Je n’ai jamais vu une telle incompétence.
Danny Blanchflower, professeur d’économie
Sur les marchés des changes, où les variations monétaires se calculent habituellement en centièmes, voire en millièmes de centime, cela s’apparente à un séisme. Cela l’est encore plus quand il s’agit de la livre sterling.
Même si elle n’a plus le statut de monnaie de réserve comme au temps de l’Empire britannique, la livre a jusqu’alors conservé un rôle à part. Elle est l’une des grandes devises étrangères – et la City l’une des plus grandes places financières mondiales. Cette dernière reste une importante porte d’entrée pour les échanges de capitaux entre les États-Unis et l’Europe. C’est là que la plupart des pays émergents lèvent de l’argent. Elle accueille aussi sans trop y regarder les fonds qui ont besoin d’être recyclés, en quête de respectabilité, s’érigeant en paradis fiscal qui ne dit pas son nom.
Tout cela a contribué à donner à la livre sterling une valeur bien plus élevée que son économie réelle. Jusqu’au Brexit, c’est une monnaie forte. Elle vaut alors plus de 1,50 dollar. Depuis, cela a été un long effritement, avant l’écroulement de ces derniers jours. Certains traders parient que celui-ci, en dépit de l’intervention de la Banque d’Angleterre, est appelé à se poursuivre : ils voient la livre à parité avec le dollar dans les semaines à venir.
Depuis cet effondrement monétaire, c’est le déchaînement contre Liz Truss et son ministre des finances. « Vous êtes le chancelier, et ce que vous avez fait c’est de vous lever et d’écraser les marchés, tous les marchés actions, obligations des changes [...]. C’est un désastre [...]. Vous avez créé une gigantesque récession, votre crédibilité est anéantie.
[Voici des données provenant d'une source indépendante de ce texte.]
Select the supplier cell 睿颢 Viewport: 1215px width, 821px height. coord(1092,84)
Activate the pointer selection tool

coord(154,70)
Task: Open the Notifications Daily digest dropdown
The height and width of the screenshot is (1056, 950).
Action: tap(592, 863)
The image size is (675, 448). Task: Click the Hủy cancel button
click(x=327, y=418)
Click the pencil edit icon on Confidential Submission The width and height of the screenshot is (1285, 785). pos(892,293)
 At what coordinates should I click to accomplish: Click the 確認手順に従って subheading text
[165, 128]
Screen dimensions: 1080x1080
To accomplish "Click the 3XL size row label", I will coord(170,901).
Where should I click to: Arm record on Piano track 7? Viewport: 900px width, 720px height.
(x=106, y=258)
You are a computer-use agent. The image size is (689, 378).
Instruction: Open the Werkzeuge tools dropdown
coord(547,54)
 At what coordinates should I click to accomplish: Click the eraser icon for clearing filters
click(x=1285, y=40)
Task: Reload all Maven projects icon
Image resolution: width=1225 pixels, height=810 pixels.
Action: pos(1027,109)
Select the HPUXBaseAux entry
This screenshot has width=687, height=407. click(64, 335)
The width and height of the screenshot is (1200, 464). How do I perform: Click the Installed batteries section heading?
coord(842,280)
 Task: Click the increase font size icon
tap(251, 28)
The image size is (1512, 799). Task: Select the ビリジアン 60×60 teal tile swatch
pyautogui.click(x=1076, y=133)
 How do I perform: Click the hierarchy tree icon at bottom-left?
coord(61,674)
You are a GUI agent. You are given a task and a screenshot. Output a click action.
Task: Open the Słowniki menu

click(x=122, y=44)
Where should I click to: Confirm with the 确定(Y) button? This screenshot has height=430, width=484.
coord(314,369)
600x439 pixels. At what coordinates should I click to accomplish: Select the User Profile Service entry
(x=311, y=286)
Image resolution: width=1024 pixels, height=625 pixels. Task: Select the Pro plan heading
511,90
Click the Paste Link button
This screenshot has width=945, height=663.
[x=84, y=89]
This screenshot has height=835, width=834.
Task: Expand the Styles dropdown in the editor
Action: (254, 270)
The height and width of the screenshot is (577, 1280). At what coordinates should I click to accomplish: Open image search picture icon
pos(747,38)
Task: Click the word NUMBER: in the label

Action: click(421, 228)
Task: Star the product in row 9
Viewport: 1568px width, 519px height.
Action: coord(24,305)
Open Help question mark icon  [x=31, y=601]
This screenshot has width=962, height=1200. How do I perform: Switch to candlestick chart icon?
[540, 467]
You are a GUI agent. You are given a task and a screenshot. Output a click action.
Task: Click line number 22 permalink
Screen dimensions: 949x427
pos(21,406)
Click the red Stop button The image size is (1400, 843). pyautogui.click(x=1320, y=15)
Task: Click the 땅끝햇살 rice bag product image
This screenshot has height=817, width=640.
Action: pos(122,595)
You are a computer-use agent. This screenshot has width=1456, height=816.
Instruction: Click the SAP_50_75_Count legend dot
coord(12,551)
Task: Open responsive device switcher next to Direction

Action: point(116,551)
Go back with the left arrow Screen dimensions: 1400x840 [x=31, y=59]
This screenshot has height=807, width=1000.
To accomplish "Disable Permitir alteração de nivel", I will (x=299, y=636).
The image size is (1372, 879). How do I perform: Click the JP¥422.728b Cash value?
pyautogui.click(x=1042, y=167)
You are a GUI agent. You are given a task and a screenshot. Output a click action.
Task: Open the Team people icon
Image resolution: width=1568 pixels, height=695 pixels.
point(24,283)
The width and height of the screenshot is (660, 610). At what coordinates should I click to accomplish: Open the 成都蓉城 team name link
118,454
Je n’ai jamais vu une telle incompétence débridée », tonnait sur Twitter le 27 septembre le professeur Danny Blanchflower.
« Crise des changes en 1992, crise de 2008, Brexit… jamais on n’a connu un tel désastre », enchaînait un autre. « Je ne me rappelle pas une réaction aussi unanimement négative à la fois des économistes et des marchés financiers à une annonce politique que celle reçue par le gouvernement britannique », résume Jason Furman, ancien conseiller de Barack Obama.
Des économistes aux analystes financiers, en passant par des responsables politiques, y compris certains conservateurs, tous jugent le programme de Liz Truss suicidaire, ruineux, ne pouvant conduire qu’à la récession, l’austérité, le chômage, la destruction de l’État et des services publics, un endettement insupportable et l’appauvrissement de toutes et tous.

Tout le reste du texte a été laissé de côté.